CRITICAL=$(jq '.issues[] | select(.severity == "Critical") | length' aderyn-report.json)

if [ "$CRITICAL" -gt 0 ]; then

echo "Critical issues found!"

exit 1

fi

- name: Upload report

uses: actions/upload-artifact@v3

with:

name: aderyn-report

path: aderyn-report.json

GitLab CI

# .gitlab-ci.yml

aderyn:

stage: test

image: rust:latest

before_script:

- cargo install aderyn

script:

- aderyn . --format json > aderyn-report.json

- |

if jq -e '.issues[] | select(.severity == "Critical")' aderyn-report.json; then

echo "Critical issues found"

exit 1

fi

artifacts:

reports:

junit: aderyn-report.json

Pre-commit Hook

# .git/hooks/pre-commit

#!/bin/bash

echo "Running Aderyn..."

aderyn . --format json > /tmp/aderyn-report.json

CRITICAL=$(jq '.issues[] | select(.severity == "Critical") | length' /tmp/aderyn-report.json)

HIGH=$(jq '.issues[] | select(.severity == "High") | length' /tmp/aderyn-report.json)
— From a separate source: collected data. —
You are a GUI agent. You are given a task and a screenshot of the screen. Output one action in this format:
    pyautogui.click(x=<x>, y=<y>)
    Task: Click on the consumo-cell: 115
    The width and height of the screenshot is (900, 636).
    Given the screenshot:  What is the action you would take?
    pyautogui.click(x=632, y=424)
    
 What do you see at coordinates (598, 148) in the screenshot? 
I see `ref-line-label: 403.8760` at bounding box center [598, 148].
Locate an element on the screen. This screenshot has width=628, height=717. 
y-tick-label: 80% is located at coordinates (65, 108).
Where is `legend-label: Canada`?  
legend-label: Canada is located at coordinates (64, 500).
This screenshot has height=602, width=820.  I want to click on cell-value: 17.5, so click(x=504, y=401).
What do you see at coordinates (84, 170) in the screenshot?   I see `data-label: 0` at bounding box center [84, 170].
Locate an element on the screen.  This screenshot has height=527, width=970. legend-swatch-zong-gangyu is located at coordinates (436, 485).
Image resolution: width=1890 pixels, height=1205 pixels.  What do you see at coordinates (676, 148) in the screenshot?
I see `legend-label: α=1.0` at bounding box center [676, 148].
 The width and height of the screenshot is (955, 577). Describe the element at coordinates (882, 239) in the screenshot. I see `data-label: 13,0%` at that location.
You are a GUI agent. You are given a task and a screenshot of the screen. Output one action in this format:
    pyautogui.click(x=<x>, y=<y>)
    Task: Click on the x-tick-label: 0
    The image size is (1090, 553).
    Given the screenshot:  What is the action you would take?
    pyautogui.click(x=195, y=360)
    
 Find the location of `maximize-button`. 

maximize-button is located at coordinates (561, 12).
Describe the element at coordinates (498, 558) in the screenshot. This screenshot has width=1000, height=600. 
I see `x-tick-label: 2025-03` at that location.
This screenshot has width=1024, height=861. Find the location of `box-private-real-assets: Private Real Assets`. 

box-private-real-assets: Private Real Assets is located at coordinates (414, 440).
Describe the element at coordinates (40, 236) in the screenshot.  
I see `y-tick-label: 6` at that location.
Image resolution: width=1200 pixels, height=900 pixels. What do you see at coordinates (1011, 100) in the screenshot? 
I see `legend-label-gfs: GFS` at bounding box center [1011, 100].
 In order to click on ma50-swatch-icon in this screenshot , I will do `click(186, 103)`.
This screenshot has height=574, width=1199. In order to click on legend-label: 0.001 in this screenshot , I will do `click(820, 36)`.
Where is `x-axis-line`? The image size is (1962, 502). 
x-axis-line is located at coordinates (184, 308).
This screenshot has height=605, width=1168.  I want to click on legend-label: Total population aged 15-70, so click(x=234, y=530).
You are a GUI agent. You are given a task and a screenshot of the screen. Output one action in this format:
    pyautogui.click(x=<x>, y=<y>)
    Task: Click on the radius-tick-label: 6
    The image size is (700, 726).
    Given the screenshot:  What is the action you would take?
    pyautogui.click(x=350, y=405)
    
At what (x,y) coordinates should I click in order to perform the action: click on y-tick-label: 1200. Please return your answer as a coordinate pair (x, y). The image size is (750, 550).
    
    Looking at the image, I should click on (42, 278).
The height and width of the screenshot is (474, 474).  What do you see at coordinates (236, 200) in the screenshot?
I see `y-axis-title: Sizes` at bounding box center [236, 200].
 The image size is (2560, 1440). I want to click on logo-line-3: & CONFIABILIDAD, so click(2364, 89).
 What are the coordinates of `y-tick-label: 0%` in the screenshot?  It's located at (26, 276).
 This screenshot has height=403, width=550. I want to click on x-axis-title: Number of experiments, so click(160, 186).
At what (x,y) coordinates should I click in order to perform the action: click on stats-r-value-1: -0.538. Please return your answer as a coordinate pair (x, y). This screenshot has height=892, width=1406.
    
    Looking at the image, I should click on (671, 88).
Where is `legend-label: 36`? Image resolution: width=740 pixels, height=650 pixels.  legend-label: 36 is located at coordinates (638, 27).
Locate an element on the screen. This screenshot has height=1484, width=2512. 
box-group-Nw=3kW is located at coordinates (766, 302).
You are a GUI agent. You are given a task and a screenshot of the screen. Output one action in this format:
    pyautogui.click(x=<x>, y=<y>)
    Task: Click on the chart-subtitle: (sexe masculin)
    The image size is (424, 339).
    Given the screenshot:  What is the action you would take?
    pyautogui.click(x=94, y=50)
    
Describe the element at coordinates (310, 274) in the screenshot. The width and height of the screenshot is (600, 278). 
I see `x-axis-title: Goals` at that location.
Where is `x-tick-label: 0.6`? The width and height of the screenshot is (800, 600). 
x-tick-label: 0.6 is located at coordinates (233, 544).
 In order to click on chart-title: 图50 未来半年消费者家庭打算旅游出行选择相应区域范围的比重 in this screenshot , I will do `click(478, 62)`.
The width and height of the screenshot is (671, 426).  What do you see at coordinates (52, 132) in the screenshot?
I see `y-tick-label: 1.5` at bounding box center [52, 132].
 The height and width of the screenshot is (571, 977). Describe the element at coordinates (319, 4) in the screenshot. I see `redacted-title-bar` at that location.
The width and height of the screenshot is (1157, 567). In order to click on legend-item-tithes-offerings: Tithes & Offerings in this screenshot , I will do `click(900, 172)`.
if [ "$CRITICAL" -gt 0 ] || [ "$HIGH" -gt 0 ]; then

echo "Security issues found!"

jq '.issues[] | select(.severity == "Critical" or .severity == "High")' /tmp/aderyn-report.json

exit 1

fi

echo "Aderyn check passed"

Custom Detectors

Aderyn allows custom detectors in Rust:

// my_detector.rs

use aderyn::{Detector, Issue, Severity};

pub struct UnprotectedInitializer;

impl Detector for UnprotectedInitializer {

fn detect(&self, context: &Context) -> Vec<Issue> {

let mut issues = vec![];

for function in context.functions() {

if function.name.contains("initialize")

&& !function.has_modifier("initializer") {

issues.push(Issue {

severity: Severity::High,

title: "Unprotected initializer".to_string(),

description: format!(

"Function {} lacks initializer protection",

function.name

),

location: function.location.clone(),

});

}

}

issues

}

}

Configuration

Create aderyn.toml:

[aderyn]

# Ignore specific detectors

ignore = [

"missing-events",

"naming-convention"

]

# Set severity thresholds

fail_on = "high" # Fail CI on high+ severity

# Exclude files/directories

exclude = [

"test/**",

"script/**",

"lib/**"

]

# Custom detector path

detectors = "./custom-detectors"

# Report format

output_format = "markdown"

output_file = "security-report.md"

Best Practices

1. Run on Every Commit

# Makefile

.PHONY: analyze

analyze:

aderyn . --output reports/aderyn-$(shell date +%Y%m%d).md

.PHONY: ci-analyze

ci-analyze:

aderyn . --format json --fail-on high

2. Combine with Other Tools

# Run full security suite

make test # Unit tests

aderyn . # Static analysis

slither . # Second opinion

forge coverage # Coverage check

3. Review False Positives

// Mark false positives

function withdraw() public onlyOwner {

// aderyn-disable-next-line reentrancy

(bool success, ) = owner.call{value: amount}("");

require(success);

}

4. Track Issues Over Time

# Compare reports

aderyn . --format json > reports/current.json

diff reports/baseline.json reports/current.json

When to Use Aderyn vs Slither

Use Aderyn when:

  • Building new projects with Solidity 0.8+
  • Using Foundry
  • Need fast CI/CD pipelines
  • Want minimal setup
  • Focused on gas optimization

Use Slither when:

  • Working with legacy codebases
  • Need maximum detector coverage
  • Running research on vulnerabilities
  • Require SARIF output for GitHub Security

Use both when:

  • Preparing for audit
  • Maximum security is critical
  • You want defense in depth

Most teams now run both in CI and treat their intersection as must-fix issues.

Conclusion

Aderyn represents the next generation of Solidity tooling: fast, modern, and developer-friendly. While Slither remains valuable for comprehensive analysis, Aderyn's speed and ease of use make it perfect for continuous integration and rapid development cycles.

Get started today:

cargo install aderyn

aderyn --help

Your smart contracts will thank you.